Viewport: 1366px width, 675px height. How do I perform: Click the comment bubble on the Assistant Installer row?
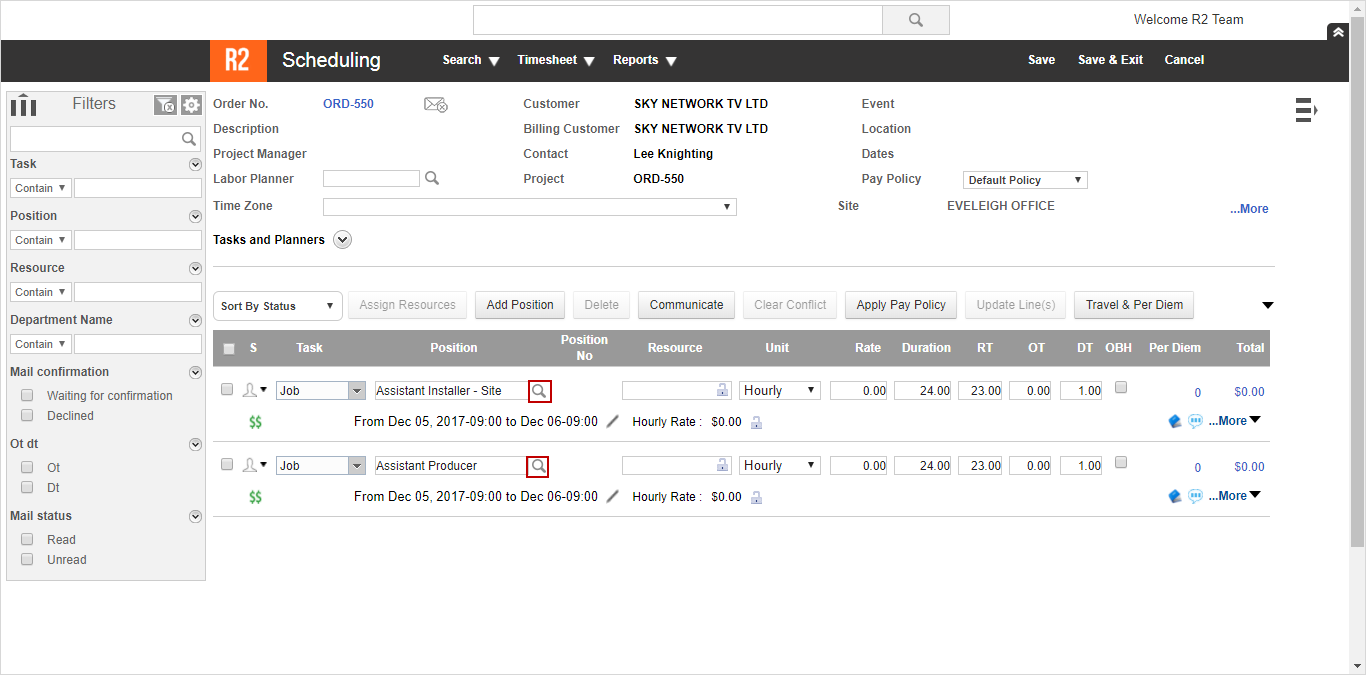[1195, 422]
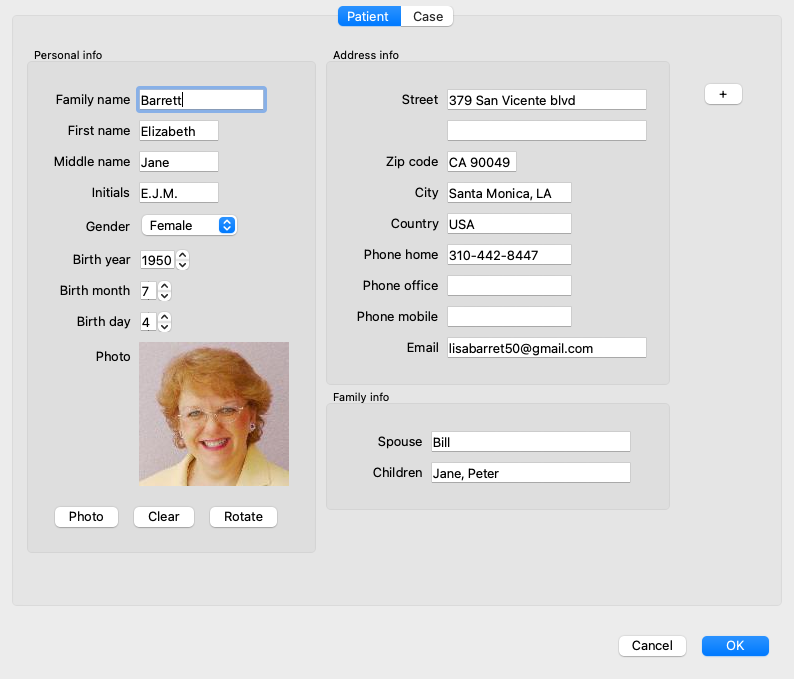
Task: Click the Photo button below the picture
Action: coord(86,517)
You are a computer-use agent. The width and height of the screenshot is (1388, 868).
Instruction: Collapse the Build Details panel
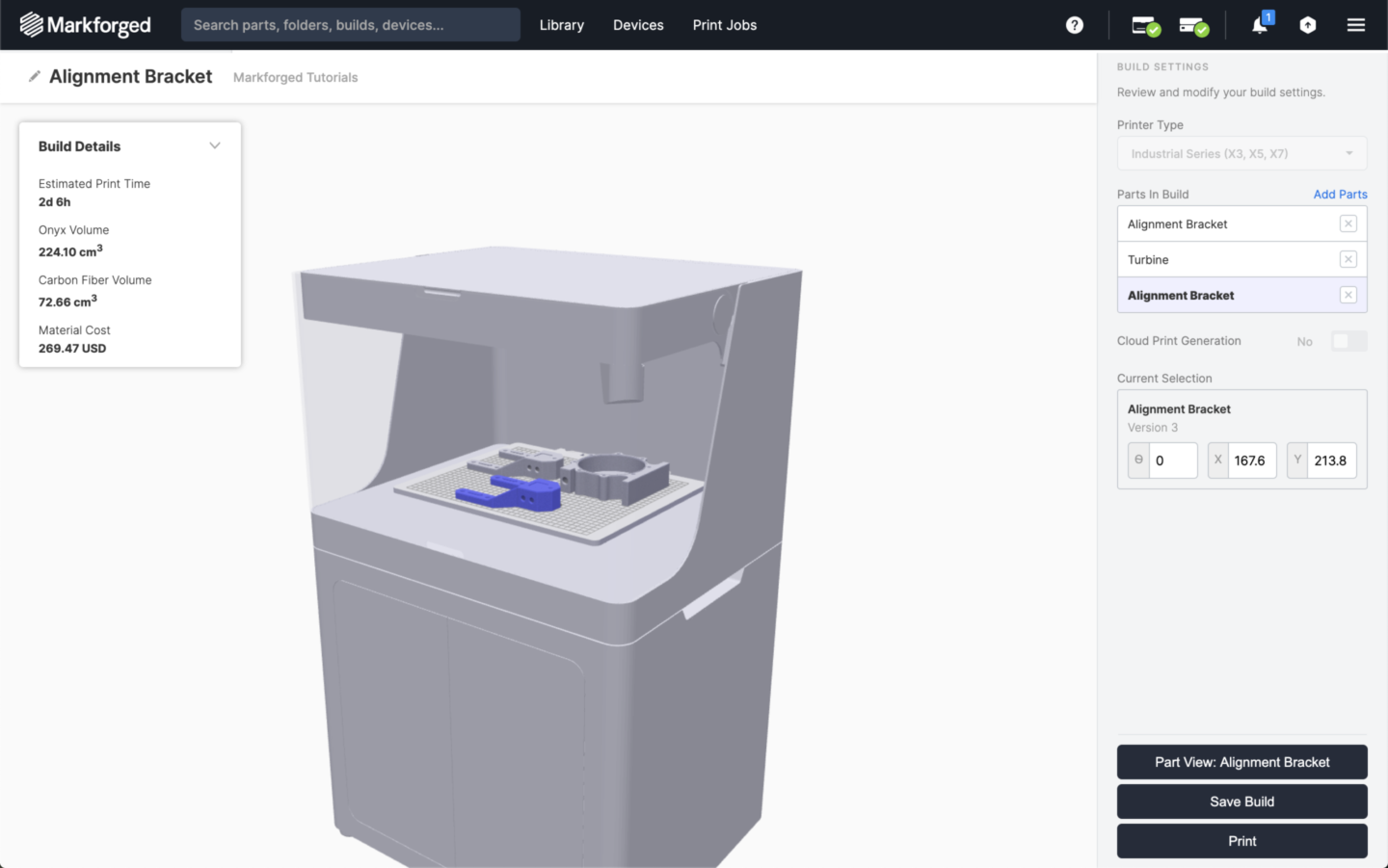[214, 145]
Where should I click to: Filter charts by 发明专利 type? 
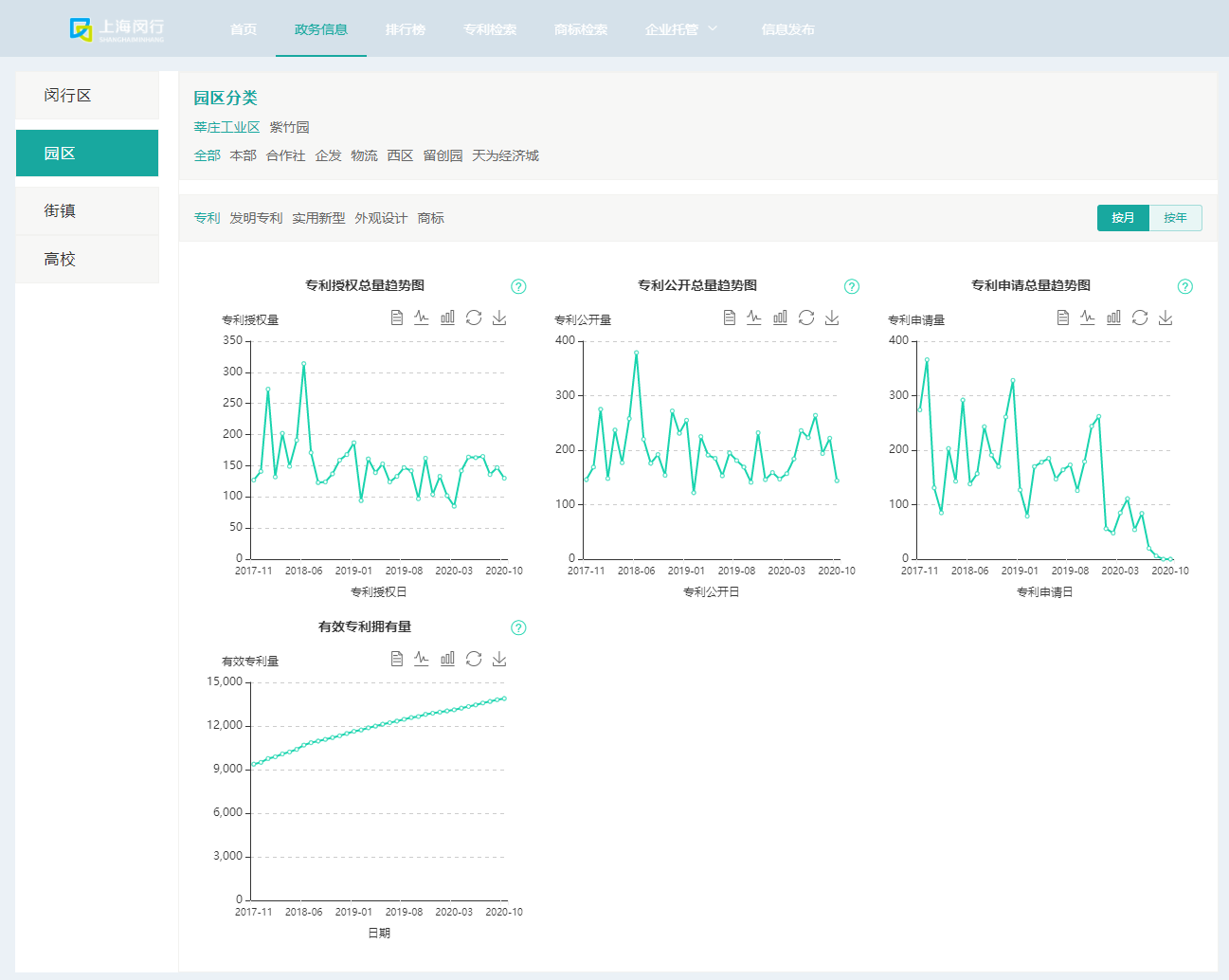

------------

* [WHAT TO WORK ON]:
Without the images, write out all of the records exactly.

* [ANSWER TO THIS PROBLEM]:
Viewport: 1366px width, 675px height. How do I perform: Click the comment bubble on the Assistant Installer row?
[1195, 422]
Task: Click the Photo button below the picture
Action: coord(86,517)
You are a computer-use agent. The width and height of the screenshot is (1388, 868).
Instruction: Collapse the Build Details panel
[214, 145]
Where should I click to: Filter charts by 发明专利 type? 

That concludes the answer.